As cyberespionage and ransomware attacks wreak increasing damage on the world economy, it makes sense that many companies think their biggest threats comes from external actors. But most risk still emanates from inside the organization, according to the Kroll's Global Fraud & Risk Report.

The report was based on a survey conducted among 540 senior executives across six continents and found that a significant amount of companies' fraud, cybersecurity and security incidents were caused by current or former employees.

Ex-employees, for example, were key perpetrators in 37 percent of security incidents that happened outside the cyber realm. What's more, 25 percent of security incidents were caused by middle- or senior-level employees, while 26 percent were by junior employees.

Junior employees were also the most likely to cause fraud incidents, followed by ex-employees.

And while most cybersecurity incidents were caused by random cyberattackers, at 34 percent, ex-employees still accounted for 28 percent of all attacks, while senior or middle management employees accounted for 19 percent, and junior employees 16 percent.

Alan Brill, senior managing director with Kroll's cyber security and investigations practice, noted that oftentimes, organizations will concentrate too much on high-tech cybersecurity needs, such as protecting their networks, and miss the fact that their biggest “risk factor comes from those who have access to sensitive information.”

One major shortcoming among organizations is not properly ensuring former employees do not have access to enterprise systems. “You need to be able to not just plan the steps the company is going to take [when an employee leaves], but you have to have a way of knowing that the steps are actually being done. I think in many cases, there is a disconnect from what managers believe is being done and what is happening on the ground,” Brill said.

Brill also advised organizations to ensure that “the right agreements are [in] place” to limit employees' and contractors' access to sensitive information, and train employees on the appropriate data handling procedures.

Most companies surveyed took measures to mitigate the risk of insider threats. Over 80 percent restricted employees from installing software on company devices and had employee training programs. Over 75 percent had internal cybersecurity policies and procedures.

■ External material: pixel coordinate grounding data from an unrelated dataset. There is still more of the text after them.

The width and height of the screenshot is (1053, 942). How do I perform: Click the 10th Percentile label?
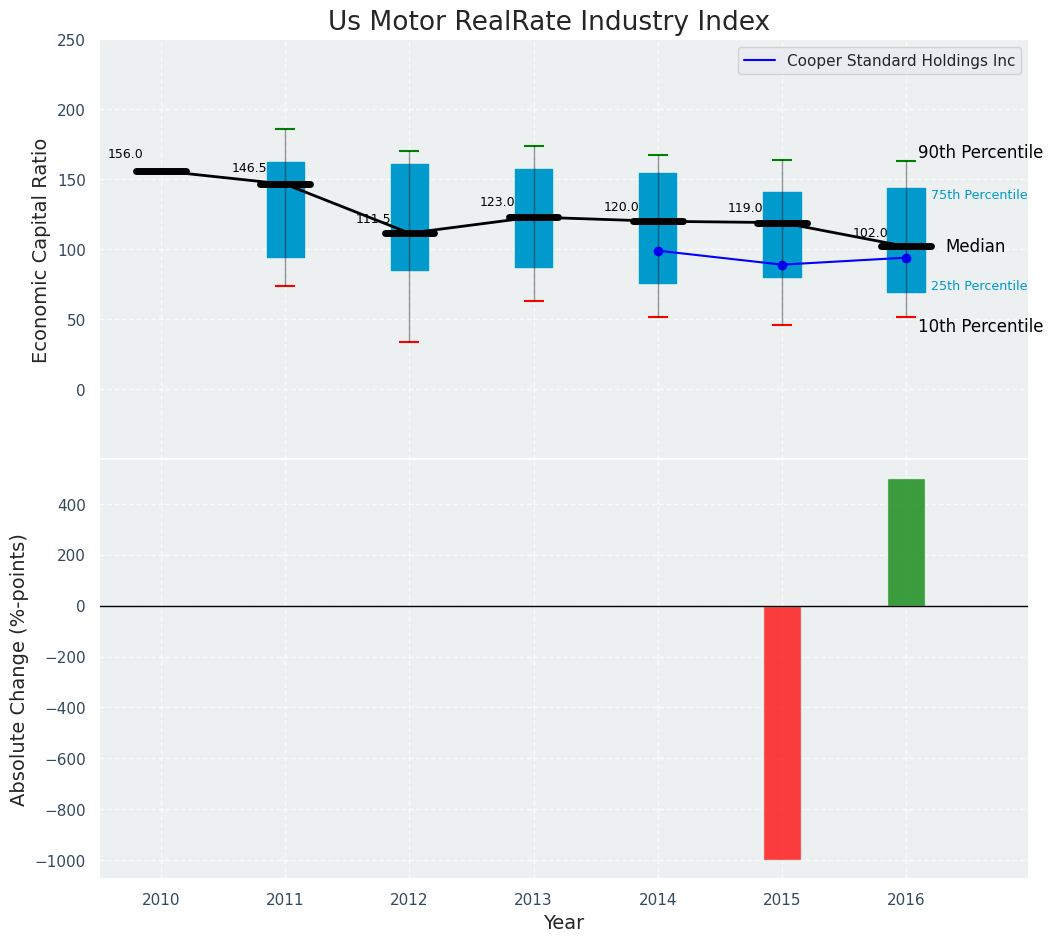[979, 327]
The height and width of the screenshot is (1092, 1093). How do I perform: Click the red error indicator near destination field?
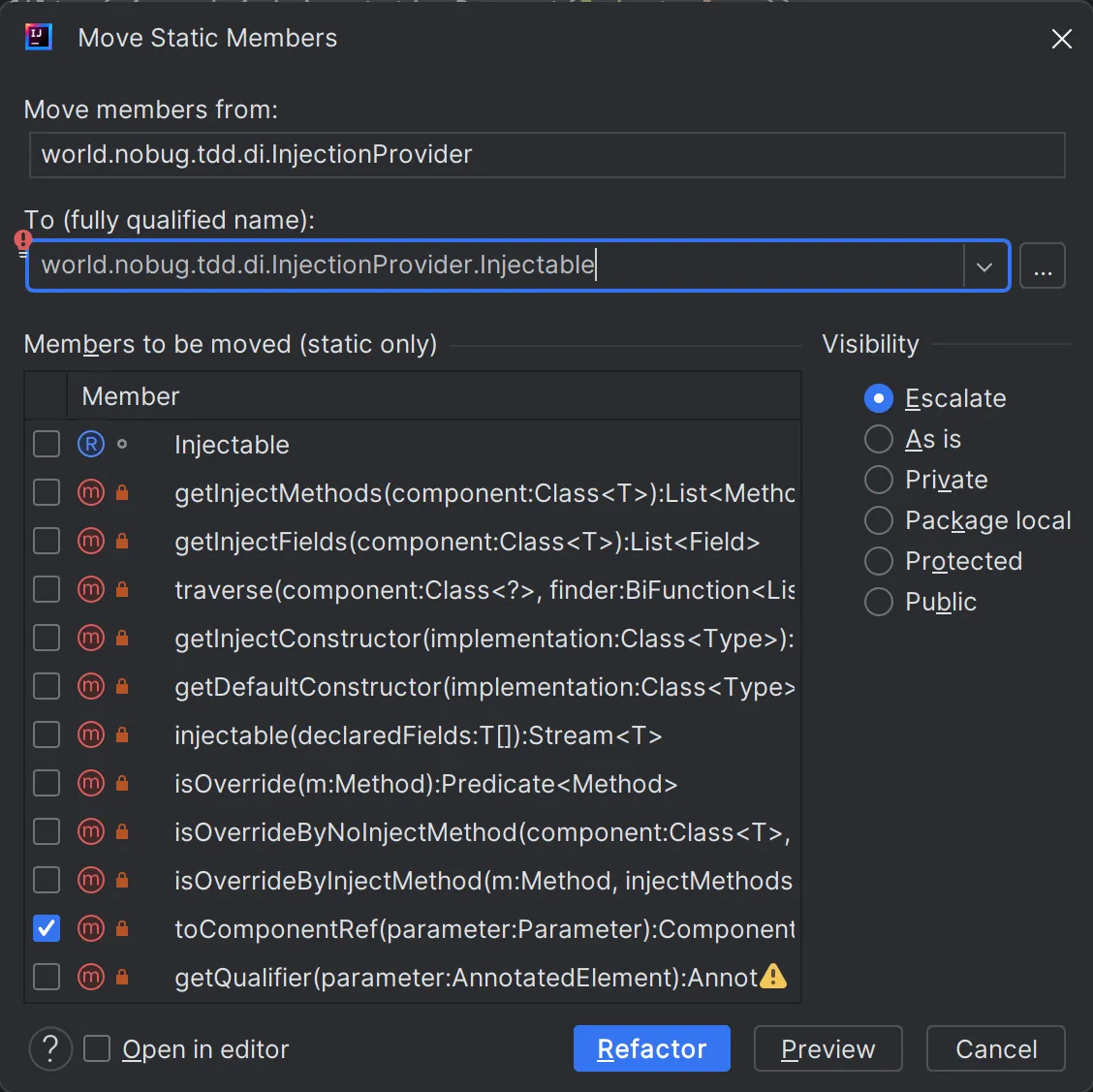(23, 241)
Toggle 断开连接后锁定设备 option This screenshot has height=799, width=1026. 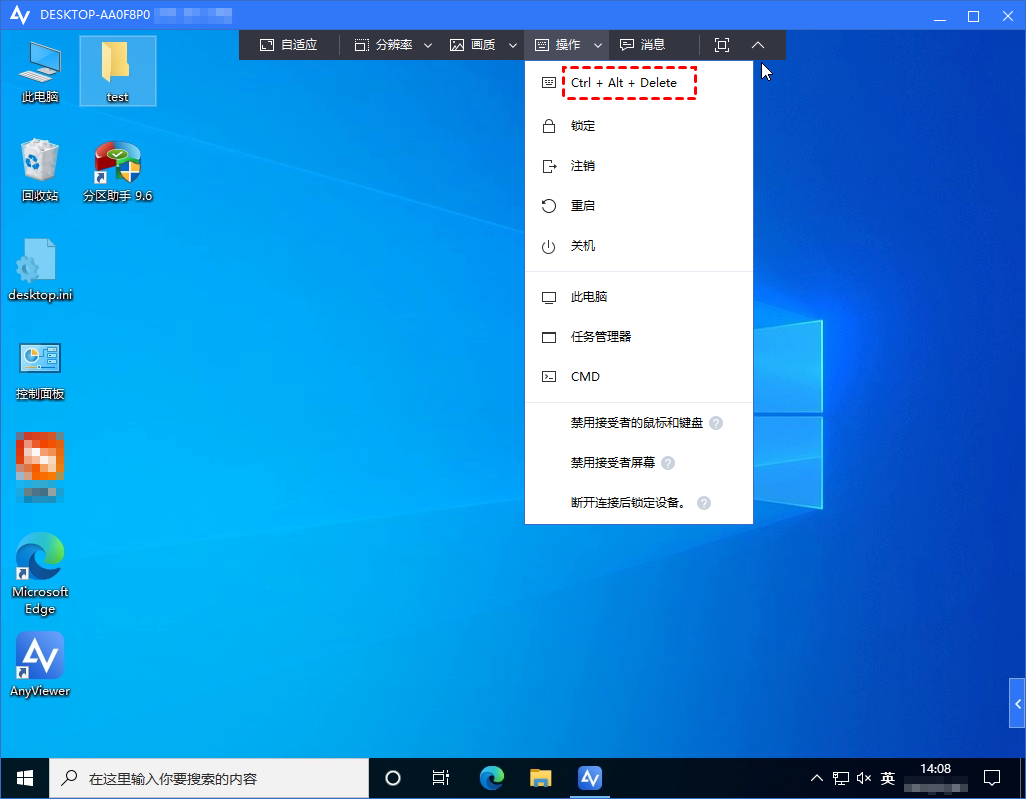627,503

But Brill noted that it's not enough to just have security programs and policies without constantly reviewing their usefulness. He said that many companies need to use “metrics to understand if what they're doing is effective,” and build their security programs around tested results.

Such proven programs are becoming increasingly necessary given the wide range of fraud and cybersecurity incidents that organizations face in the current economy. The survey found, for example, that 29 percent of respondent companies suffered fraud, which resulted in information theft, loss or attack, while 27 percent had theft of physical assets or stock, and 26 percent uncovered a conflict of interest.

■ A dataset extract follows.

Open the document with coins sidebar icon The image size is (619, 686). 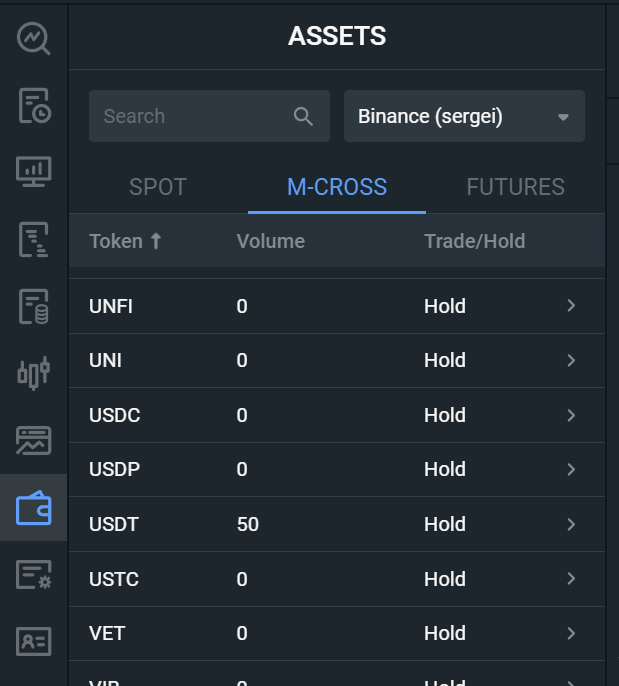(34, 307)
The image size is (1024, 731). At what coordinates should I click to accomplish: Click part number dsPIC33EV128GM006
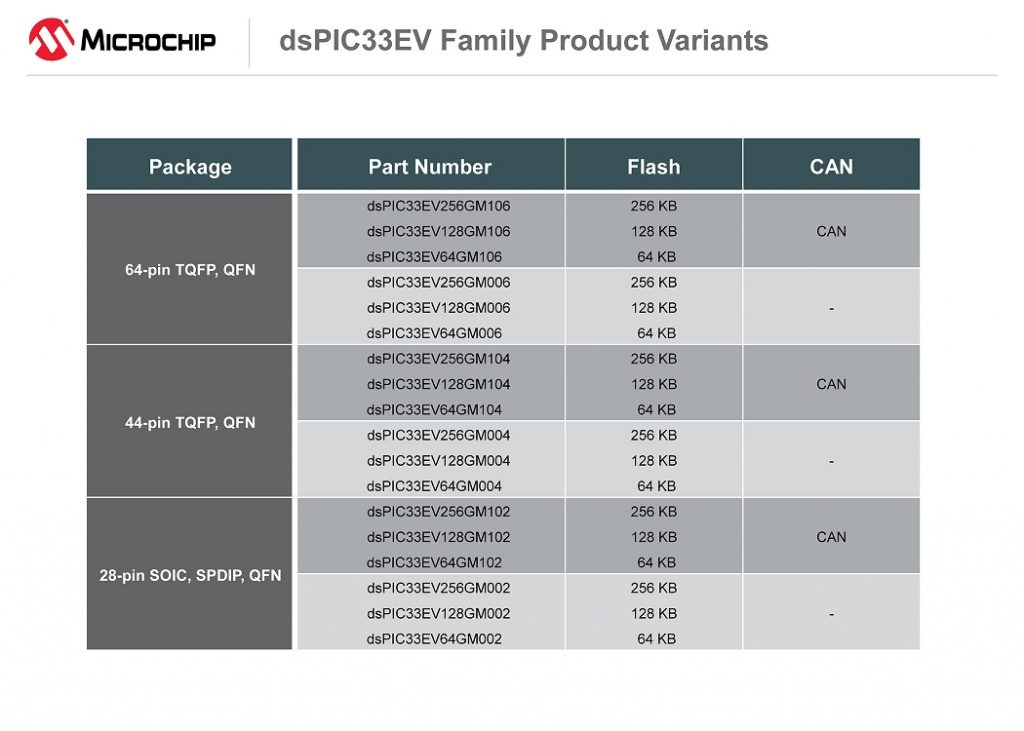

Information theft and conflict of interest incidents were experienced by 5 percent more companies in 2017 than in 2016, the biggest increase among all types of fraud incidents.

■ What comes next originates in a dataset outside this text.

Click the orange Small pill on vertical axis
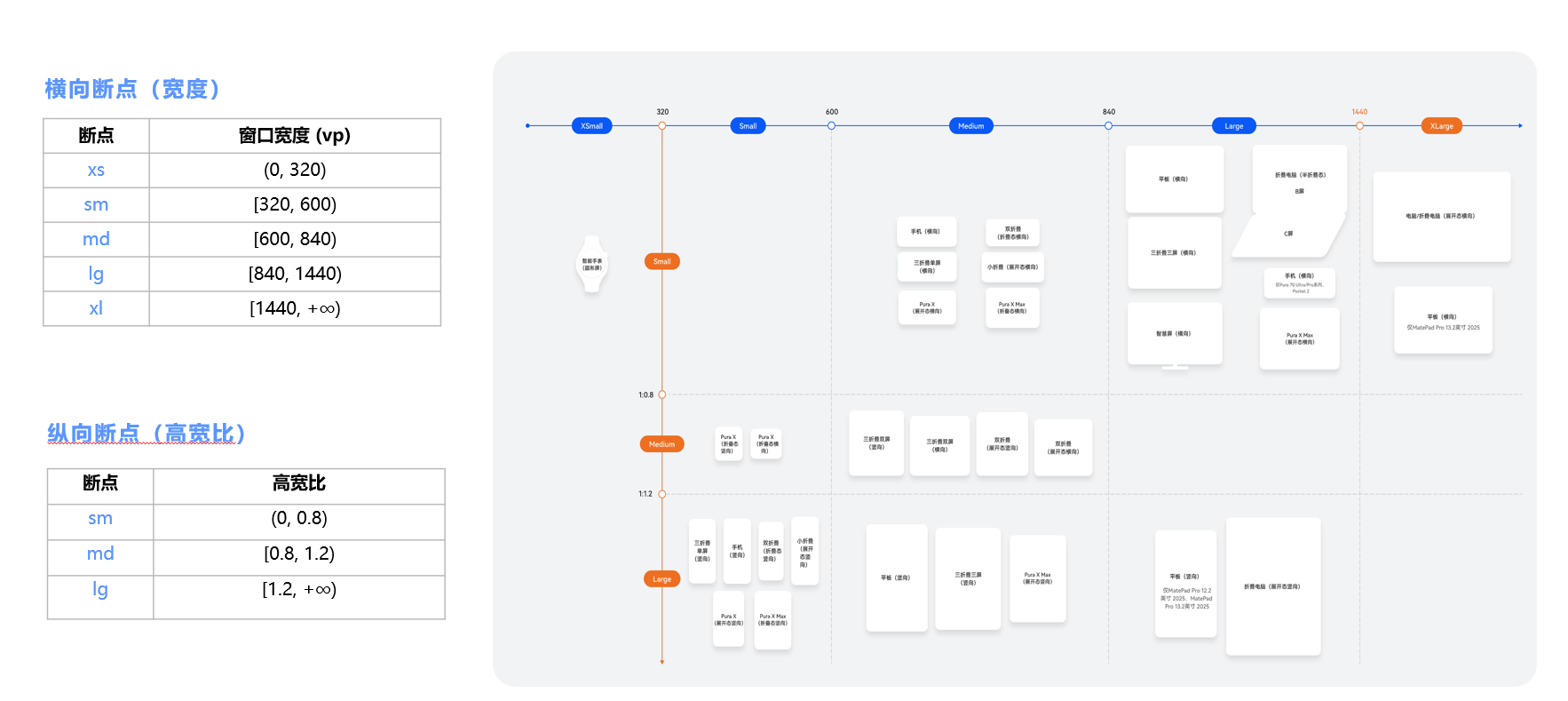This screenshot has height=701, width=1568. (662, 261)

Brill noted that such conflict of interest incidents are becoming more common as enterprises rely on more vendors in their supply chain and as compliance offices become “more able to detect conflicts of interest” through the use of better compliance technology.

With regards to cyber incidents, the survey found the amount of companies attacked by malicious viruses rose 3 percent to 36 percent in 2017, while those suffering email phishing attacks rose 7 percent to 33 percent, which Brill attributed to such scams becoming more sophisticated.

When compared with the 2015 survey results, respondents believed they're more vulnerable to all types of threats in 2017 than they were two years prior, with the exception of theft of physical assets or stock. Areas where respondents believe their vulnerability had increased the most since 2015 included IP theft, management of conflicts of interest, and market collusion.